Controversies / open debates Live debate
  • "Selectivity" claim: Marketing/forum claim that SARMs spare HPG axis is empirically false at performance doses for RAD-140 specifically. Animal data showed selectivity at sub-anabolic doses; user data shows full suppression at typical 10-20mg.
  • Hepatotoxicity mechanism: Mechanism of DILI not fully characterized — may be idiosyncratic (genetic predisposition) vs dose-dependent. This matters for risk stratification.
  • Long-term HPG recovery: Bodybuilding-community consensus is "always recovers with proper PCT" but case reports of persistent hypogonadism exist. No long-term follow-up studies.
  • Cardiomyopathy signal: Animal models showed cardiac concerns; human case reports exist; no large-cohort cardiovascular data.
Verdict change log
  • 2026-05-05 — Initial verdict: SKIP-FOR-NOW HIGH confidence. Brain-priority profile + 20yo developmental window + most-suppressive-SARM-in-class + hepatotoxicity case reports = clear skip regardless of body-comp upside. Cross-linked to lgd-4033 and ostarine as less-bad alternatives within the SARM class (still not recommended).
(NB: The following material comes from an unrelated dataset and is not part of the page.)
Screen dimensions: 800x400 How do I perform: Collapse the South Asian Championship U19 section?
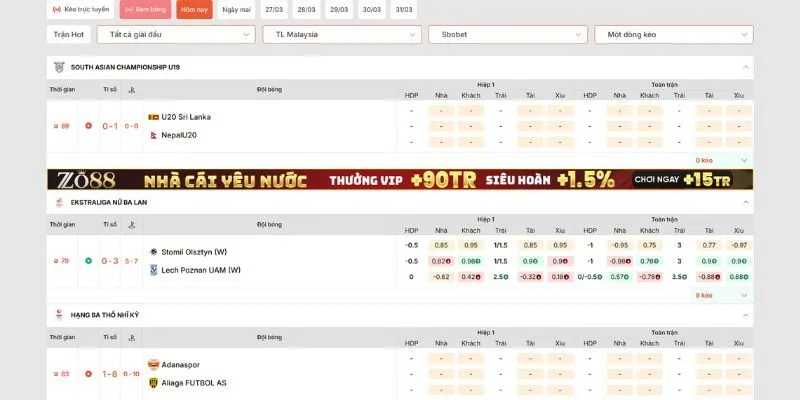745,67
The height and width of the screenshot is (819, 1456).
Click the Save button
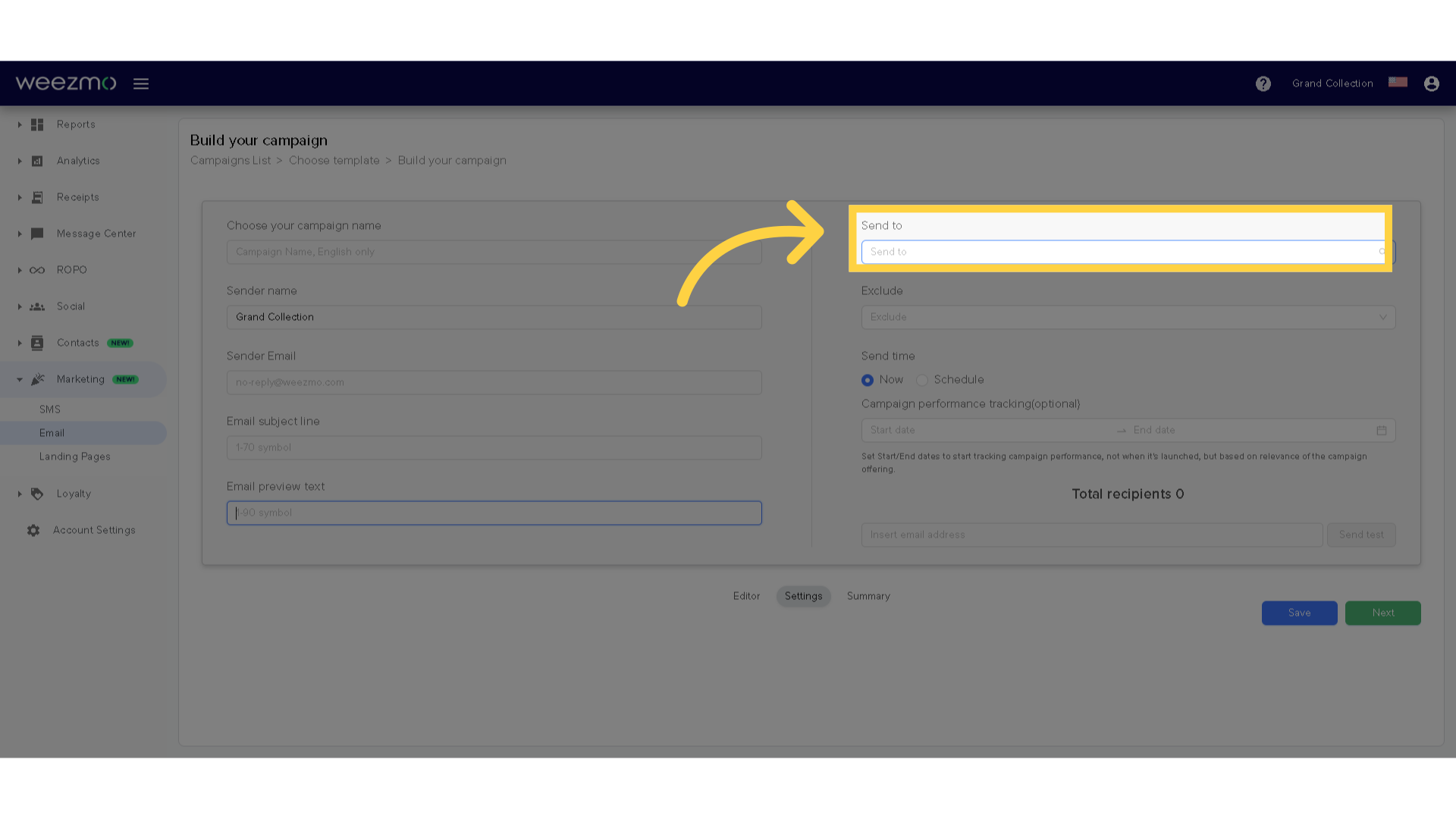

Open questions / gaps Open
  • Long-term (5-10yr) follow-up data on users — none exists.
  • Dose-response curve for hepatotoxicity (idiosyncratic vs threshold).
  • Whether sub-anabolic doses (1-5 mg) preserve cognitive/mood effects without HPG suppression — anecdotal only.
  • Cardiovascular outcomes in chronic users.
Sources (full, with our context)
  • Barbara M, Dhingra S, Mindikoglu AL. (2020). Drug-Induced Liver Injury Associated with RAD140 (Testolone). ACG Case Reports Journal.
  • Flores JE et al. (2020). Hepatotoxicity from RAD-140. Liver International / similar hepatology journal case series.
  • Radius Health press releases on RAD-140 / Testolone clinical program (NCT03088527).
  • WADA Prohibited List — S1.2 Other Anabolic Agents (SARMs).
  • FDA warning letters re: SARMs sold as dietary supplements (2017, 2021).